[Work request]:
Copy word for word the lines from the start of the records through the line that contains "Los doce animales", both included.

[Stored records]:
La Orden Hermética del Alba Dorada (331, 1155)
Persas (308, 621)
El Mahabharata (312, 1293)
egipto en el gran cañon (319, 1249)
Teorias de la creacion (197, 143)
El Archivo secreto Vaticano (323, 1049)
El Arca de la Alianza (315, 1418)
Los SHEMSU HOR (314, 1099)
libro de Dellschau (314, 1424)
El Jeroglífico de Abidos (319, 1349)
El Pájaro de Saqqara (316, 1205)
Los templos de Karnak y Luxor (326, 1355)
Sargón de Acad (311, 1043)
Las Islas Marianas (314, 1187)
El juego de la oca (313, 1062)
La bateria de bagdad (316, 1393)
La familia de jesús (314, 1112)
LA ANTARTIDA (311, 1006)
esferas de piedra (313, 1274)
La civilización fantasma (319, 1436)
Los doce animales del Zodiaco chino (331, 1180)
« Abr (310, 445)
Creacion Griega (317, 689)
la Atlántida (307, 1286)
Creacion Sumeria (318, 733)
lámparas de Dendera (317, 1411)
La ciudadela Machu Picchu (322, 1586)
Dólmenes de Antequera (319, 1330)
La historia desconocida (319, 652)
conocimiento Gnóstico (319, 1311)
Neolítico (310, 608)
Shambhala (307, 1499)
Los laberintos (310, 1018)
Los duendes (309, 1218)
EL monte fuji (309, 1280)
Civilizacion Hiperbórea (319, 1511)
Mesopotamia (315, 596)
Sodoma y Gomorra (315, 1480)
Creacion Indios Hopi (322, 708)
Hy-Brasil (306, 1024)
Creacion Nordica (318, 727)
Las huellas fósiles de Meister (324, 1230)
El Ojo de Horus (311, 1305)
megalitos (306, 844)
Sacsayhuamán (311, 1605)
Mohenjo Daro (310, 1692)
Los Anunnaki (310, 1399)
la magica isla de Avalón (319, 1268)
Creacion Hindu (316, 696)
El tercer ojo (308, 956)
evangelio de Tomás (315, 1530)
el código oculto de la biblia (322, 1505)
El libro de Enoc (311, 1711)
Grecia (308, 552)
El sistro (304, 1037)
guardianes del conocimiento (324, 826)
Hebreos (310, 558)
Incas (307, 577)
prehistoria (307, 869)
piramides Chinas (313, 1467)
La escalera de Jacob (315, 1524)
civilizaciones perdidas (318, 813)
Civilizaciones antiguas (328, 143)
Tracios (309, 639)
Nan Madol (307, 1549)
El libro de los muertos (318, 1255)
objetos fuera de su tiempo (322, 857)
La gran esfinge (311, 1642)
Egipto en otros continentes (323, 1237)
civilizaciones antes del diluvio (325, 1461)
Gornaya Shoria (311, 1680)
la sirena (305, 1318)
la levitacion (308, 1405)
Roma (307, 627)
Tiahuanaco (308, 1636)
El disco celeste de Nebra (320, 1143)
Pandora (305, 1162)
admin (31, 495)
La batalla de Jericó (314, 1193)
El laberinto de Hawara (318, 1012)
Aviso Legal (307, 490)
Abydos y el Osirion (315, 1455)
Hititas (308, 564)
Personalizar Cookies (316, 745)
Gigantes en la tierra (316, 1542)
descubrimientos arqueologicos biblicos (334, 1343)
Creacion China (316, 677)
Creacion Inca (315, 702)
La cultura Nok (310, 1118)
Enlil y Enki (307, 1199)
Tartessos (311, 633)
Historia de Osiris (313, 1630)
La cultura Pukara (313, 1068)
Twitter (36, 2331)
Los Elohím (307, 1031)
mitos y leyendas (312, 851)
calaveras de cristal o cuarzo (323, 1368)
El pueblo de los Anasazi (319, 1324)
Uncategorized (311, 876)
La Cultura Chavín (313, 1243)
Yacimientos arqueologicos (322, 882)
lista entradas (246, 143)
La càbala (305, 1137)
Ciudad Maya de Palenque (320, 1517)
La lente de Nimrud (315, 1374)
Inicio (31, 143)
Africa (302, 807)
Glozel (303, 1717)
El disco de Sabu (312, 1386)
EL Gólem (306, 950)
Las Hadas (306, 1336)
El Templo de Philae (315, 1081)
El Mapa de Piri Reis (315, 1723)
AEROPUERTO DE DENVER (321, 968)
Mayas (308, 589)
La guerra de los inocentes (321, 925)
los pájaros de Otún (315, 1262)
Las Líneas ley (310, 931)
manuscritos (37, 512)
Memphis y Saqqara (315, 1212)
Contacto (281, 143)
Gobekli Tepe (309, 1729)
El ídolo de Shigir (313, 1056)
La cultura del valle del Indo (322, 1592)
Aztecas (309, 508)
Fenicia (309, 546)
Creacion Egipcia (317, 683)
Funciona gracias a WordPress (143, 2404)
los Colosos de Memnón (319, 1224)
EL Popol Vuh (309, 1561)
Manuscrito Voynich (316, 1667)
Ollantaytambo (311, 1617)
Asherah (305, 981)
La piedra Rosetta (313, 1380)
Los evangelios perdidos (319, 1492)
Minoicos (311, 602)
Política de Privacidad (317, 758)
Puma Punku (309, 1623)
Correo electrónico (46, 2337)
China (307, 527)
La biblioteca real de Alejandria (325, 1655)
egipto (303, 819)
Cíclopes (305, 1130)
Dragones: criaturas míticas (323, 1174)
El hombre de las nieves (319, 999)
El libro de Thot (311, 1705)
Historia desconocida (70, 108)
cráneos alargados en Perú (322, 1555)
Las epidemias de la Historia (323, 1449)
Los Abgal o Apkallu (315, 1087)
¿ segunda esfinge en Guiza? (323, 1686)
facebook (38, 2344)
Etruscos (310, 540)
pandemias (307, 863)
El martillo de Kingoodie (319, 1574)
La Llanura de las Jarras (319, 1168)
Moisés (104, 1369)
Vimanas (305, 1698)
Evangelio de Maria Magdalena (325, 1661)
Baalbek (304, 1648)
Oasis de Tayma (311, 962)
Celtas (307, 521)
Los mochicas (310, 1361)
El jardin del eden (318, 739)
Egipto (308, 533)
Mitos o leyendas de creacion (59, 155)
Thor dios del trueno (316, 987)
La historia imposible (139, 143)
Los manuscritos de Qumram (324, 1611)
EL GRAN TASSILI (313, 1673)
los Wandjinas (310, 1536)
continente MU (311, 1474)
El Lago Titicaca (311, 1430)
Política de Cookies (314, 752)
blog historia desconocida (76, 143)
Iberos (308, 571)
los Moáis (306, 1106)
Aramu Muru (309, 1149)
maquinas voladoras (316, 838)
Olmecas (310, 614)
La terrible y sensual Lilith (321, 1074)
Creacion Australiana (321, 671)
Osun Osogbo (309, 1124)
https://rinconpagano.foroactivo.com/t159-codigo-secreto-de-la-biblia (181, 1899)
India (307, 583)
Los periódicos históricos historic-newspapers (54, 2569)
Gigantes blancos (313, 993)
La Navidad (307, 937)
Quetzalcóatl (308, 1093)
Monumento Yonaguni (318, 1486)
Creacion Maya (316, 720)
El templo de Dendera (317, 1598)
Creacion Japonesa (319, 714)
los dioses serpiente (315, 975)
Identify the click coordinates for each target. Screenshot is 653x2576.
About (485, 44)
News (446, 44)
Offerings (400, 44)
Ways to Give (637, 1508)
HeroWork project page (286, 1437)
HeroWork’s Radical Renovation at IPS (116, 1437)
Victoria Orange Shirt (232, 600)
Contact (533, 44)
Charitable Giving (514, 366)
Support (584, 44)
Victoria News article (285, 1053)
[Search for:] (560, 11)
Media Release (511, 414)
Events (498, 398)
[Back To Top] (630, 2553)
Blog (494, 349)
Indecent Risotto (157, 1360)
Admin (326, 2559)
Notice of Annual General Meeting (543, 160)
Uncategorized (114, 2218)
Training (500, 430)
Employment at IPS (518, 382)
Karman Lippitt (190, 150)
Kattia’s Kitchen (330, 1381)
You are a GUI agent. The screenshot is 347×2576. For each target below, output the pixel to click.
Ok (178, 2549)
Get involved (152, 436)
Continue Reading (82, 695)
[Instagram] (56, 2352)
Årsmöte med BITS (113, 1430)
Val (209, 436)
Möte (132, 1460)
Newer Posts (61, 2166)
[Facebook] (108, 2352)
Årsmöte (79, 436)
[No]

[Written solution]:
La Orden Hermética del Alba Dorada (331, 1155)
Persas (308, 621)
El Mahabharata (312, 1293)
egipto en el gran cañon (319, 1249)
Teorias de la creacion (197, 143)
El Archivo secreto Vaticano (323, 1049)
El Arca de la Alianza (315, 1418)
Los SHEMSU HOR (314, 1099)
libro de Dellschau (314, 1424)
El Jeroglífico de Abidos (319, 1349)
El Pájaro de Saqqara (316, 1205)
Los templos de Karnak y Luxor (326, 1355)
Sargón de Acad (311, 1043)
Las Islas Marianas (314, 1187)
El juego de la oca (313, 1062)
La bateria de bagdad (316, 1393)
La familia de jesús (314, 1112)
LA ANTARTIDA (311, 1006)
esferas de piedra (313, 1274)
La civilización fantasma (319, 1436)
Los doce animales del Zodiaco chino (331, 1180)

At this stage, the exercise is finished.